Description of the task - Write out the material in full, matching each line exactly.

Record set -
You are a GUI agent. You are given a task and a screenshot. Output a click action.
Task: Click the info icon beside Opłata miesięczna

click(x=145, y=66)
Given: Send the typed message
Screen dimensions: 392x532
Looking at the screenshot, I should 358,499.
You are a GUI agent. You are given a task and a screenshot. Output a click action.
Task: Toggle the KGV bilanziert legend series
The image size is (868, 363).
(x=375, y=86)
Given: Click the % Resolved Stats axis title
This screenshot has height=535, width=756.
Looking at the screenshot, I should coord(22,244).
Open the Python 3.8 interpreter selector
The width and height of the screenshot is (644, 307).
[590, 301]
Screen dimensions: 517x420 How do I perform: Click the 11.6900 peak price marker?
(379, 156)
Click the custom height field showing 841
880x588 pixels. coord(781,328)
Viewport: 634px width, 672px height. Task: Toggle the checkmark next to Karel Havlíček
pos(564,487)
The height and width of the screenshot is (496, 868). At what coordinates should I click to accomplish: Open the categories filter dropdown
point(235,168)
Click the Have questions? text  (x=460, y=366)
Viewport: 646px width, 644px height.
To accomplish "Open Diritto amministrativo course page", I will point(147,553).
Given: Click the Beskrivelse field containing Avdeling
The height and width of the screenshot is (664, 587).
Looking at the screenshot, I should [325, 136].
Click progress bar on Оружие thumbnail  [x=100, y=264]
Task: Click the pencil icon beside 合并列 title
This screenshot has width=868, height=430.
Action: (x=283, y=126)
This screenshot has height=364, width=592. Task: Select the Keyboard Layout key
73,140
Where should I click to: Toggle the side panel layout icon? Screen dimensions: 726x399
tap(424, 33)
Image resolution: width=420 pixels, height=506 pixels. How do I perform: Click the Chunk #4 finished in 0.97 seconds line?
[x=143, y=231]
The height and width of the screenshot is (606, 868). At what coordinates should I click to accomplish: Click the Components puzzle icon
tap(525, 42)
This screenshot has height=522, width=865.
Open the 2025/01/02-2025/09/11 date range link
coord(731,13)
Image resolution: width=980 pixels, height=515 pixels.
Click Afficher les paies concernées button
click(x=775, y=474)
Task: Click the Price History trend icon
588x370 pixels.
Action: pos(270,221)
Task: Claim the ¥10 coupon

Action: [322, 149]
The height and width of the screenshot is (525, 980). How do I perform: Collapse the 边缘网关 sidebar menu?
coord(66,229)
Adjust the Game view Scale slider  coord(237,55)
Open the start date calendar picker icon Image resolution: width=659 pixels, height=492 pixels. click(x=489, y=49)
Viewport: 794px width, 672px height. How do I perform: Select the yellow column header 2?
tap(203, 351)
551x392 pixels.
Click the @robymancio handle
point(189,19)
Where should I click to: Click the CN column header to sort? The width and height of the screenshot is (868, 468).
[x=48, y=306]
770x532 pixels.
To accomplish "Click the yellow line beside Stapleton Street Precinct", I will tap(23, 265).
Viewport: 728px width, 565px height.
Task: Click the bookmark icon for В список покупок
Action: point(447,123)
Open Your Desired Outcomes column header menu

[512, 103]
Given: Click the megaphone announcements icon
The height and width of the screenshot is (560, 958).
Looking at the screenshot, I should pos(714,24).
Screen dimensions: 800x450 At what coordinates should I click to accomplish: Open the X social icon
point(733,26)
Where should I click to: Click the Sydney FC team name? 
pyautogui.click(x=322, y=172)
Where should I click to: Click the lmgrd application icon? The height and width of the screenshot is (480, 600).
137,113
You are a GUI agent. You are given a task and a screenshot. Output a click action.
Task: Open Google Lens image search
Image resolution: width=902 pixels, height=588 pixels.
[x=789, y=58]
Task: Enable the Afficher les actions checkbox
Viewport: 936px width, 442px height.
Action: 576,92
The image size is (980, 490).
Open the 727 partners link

Response to the exercise -
You are a GUI agent. You are given a task and a screenshot. Output a click action.
Task: Click the info icon beside Opłata miesięczna

click(x=145, y=66)
Given: Send the typed message
Screen dimensions: 392x532
Looking at the screenshot, I should 358,499.
You are a GUI agent. You are given a task and a screenshot. Output a click action.
Task: Toggle the KGV bilanziert legend series
The image size is (868, 363).
(x=375, y=86)
Given: Click the % Resolved Stats axis title
This screenshot has height=535, width=756.
Looking at the screenshot, I should coord(22,244).
Open the Python 3.8 interpreter selector
The width and height of the screenshot is (644, 307).
[590, 301]
Screen dimensions: 517x420 How do I perform: Click the 11.6900 peak price marker?
(379, 156)
Click the custom height field showing 841
880x588 pixels. coord(781,328)
Viewport: 634px width, 672px height. Task: Toggle the checkmark next to Karel Havlíček
pos(564,487)
The height and width of the screenshot is (496, 868). At what coordinates should I click to accomplish: Open the categories filter dropdown
point(235,168)
Click the Have questions? text  (x=460, y=366)
Viewport: 646px width, 644px height.
To accomplish "Open Diritto amministrativo course page", I will point(147,553).
Given: Click the Beskrivelse field containing Avdeling
The height and width of the screenshot is (664, 587).
Looking at the screenshot, I should [325, 136].
Click progress bar on Оружие thumbnail  [x=100, y=264]
Task: Click the pencil icon beside 合并列 title
This screenshot has width=868, height=430.
Action: (x=283, y=126)
This screenshot has height=364, width=592. Task: Select the Keyboard Layout key
73,140
Where should I click to: Toggle the side panel layout icon? Screen dimensions: 726x399
tap(424, 33)
Image resolution: width=420 pixels, height=506 pixels. How do I perform: Click the Chunk #4 finished in 0.97 seconds line?
[x=143, y=231]
The height and width of the screenshot is (606, 868). At what coordinates should I click to accomplish: Click the Components puzzle icon
tap(525, 42)
This screenshot has height=522, width=865.
Open the 2025/01/02-2025/09/11 date range link
coord(731,13)
Image resolution: width=980 pixels, height=515 pixels.
Click Afficher les paies concernées button
click(x=775, y=474)
Task: Click the Price History trend icon
588x370 pixels.
Action: pos(270,221)
Task: Claim the ¥10 coupon

Action: [322, 149]
The height and width of the screenshot is (525, 980). How do I perform: Collapse the 边缘网关 sidebar menu?
coord(66,229)
Adjust the Game view Scale slider  coord(237,55)
Open the start date calendar picker icon Image resolution: width=659 pixels, height=492 pixels. click(x=489, y=49)
Viewport: 794px width, 672px height. How do I perform: Select the yellow column header 2?
tap(203, 351)
551x392 pixels.
Click the @robymancio handle
point(189,19)
Where should I click to: Click the CN column header to sort? The width and height of the screenshot is (868, 468).
[x=48, y=306]
770x532 pixels.
To accomplish "Click the yellow line beside Stapleton Street Precinct", I will tap(23, 265).
Viewport: 728px width, 565px height.
Task: Click the bookmark icon for В список покупок
Action: point(447,123)
Open Your Desired Outcomes column header menu

[512, 103]
Given: Click the megaphone announcements icon
The height and width of the screenshot is (560, 958).
Looking at the screenshot, I should pos(714,24).
Screen dimensions: 800x450 At what coordinates should I click to accomplish: Open the X social icon
point(733,26)
Where should I click to: Click the Sydney FC team name? 
pyautogui.click(x=322, y=172)
Where should I click to: Click the lmgrd application icon? The height and width of the screenshot is (480, 600).
137,113
You are a GUI agent. You are given a task and a screenshot. Output a click action.
Task: Open Google Lens image search
Image resolution: width=902 pixels, height=588 pixels.
[x=789, y=58]
Task: Enable the Afficher les actions checkbox
Viewport: 936px width, 442px height.
Action: 576,92
The image size is (980, 490).
Open the 727 partners link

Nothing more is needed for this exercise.